The full example with more patterns (multi-argument functions, skipped fields, zero-argument functions) is in the repository.
4. Cache as a data structure
This is probably the first thing most developers think of when they hear “caching”: a key-value store. You pick a spot in the code, create a HashMap (or a Cache from Moka, or a Redis connection), and manually manage get, insert, and delete operations.
use moka::future::Cache;
async fn get_user(
cache: &Cache<String, Vec<u8>>,
user_service: &UserService,
user_id: u64,
) -> Result<User, AppError> {
let key = format!("user:{user_id}");
// Manual cache lookup
if let Some(bytes) = cache.get(&key).await {
return Ok(serde_json::from_slice(&bytes)?);
}
// Cache miss: fetch, serialize, store
let user = user_service.get_user(user_id).await?;
let bytes = serde_json::to_vec(&user)?;
cache.insert(key, bytes).await;
Ok(user)
}
This gives you maximum control. You decide exactly when to read, when to write, and when to evict. It’s the caching equivalent of working with raw sockets instead of an HTTP framework.
Hitbox doesn't operate at this level --- it's an orchestrator, not a storage engine.
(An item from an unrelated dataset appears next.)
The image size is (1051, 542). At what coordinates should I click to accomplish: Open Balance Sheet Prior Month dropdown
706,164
For raw key-value access, use Moka or Redis directly.
But it comes with downsides. The caching logic spreads across your codebase, mixed in with business logic. Every handler repeats the same pattern: build a key, check the cache, handle the miss, serialize, store. And as the system grows, you end up reimplementing the features that Hitbox provides out of the box: dogpile prevention, stale-while-revalidate, multi-tier composition, observability.
The difference is similar to using a web framework versus raw TCP sockets. More control, but more work — and more room for subtle bugs.
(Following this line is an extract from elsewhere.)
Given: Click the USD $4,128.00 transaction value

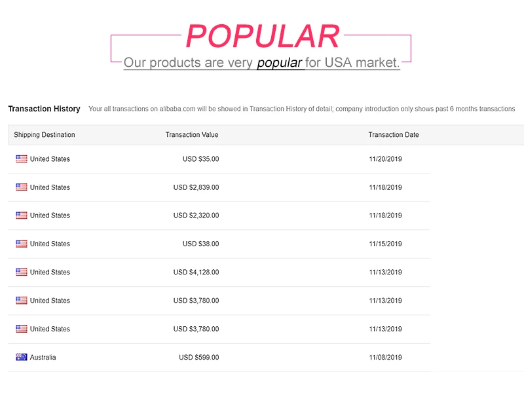Looking at the screenshot, I should 197,272.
Hitbox doesn’t work at this level. If raw key-value access is what you need, reach for Moka or Redis directly. For a deeper comparison, see Should I Use Moka or Hitbox?.
Comparison
| HTTP Middleware | Client-Side Proxy | Function Wrapper | Data Structure | |
|---|---|---|---|---|
| Hitbox crate | hitbox-tower |
hitbox-reqwest |
hitbox-fn |
— (use Moka/Redis) |
| What it wraps | Incoming HTTP requests | Outgoing HTTP requests | Any async function | Nothing (manual) |
| Code changes | None (add a layer) | Swap the HTTP client | Add #[cached] macro |
Inline in every call site |
| Cache key | Extractors (path, query, headers) | Extractors (path, method) |
KeyExtract derive |
Manual string building |
| Predicates | Request + Response | Request + Response | N/A (cache all calls) | Manual if/else |
| Dogpile prevention | Built-in | Built-in | Built-in | Manual |
| Stale-while-revalidate | Built-in | Built-in | Built-in | Manual |
| Backend composition | L1/L2/L3 | L1/L2/L3 | L1/L2/L3 | Manual |
| Observability | Metrics + tracing | Metrics + tracing | Metrics + tracing | Manual |
| Best for | API services you own | Expensive external calls | Pure computations | Fine-grained control |
Choosing an approach
The approaches aren’t mutually exclusive. A single service might use HTTP middleware for its public API, a cached reqwest client for calls to external services, and memoization for an expensive internal computation.
Start with the approach that matches where your bottleneck is:
- Slow API responses that repeat? HTTP middleware.
- Slow external dependency called on every request? Client-side proxy.
- Expensive function called with the same arguments? Memoization.
- Need full manual control over every cache operation? Data structure.
The first three share the same Hitbox ecosystem — same backends, same configuration patterns, same observability. Moving between them is a configuration change, not a rewrite.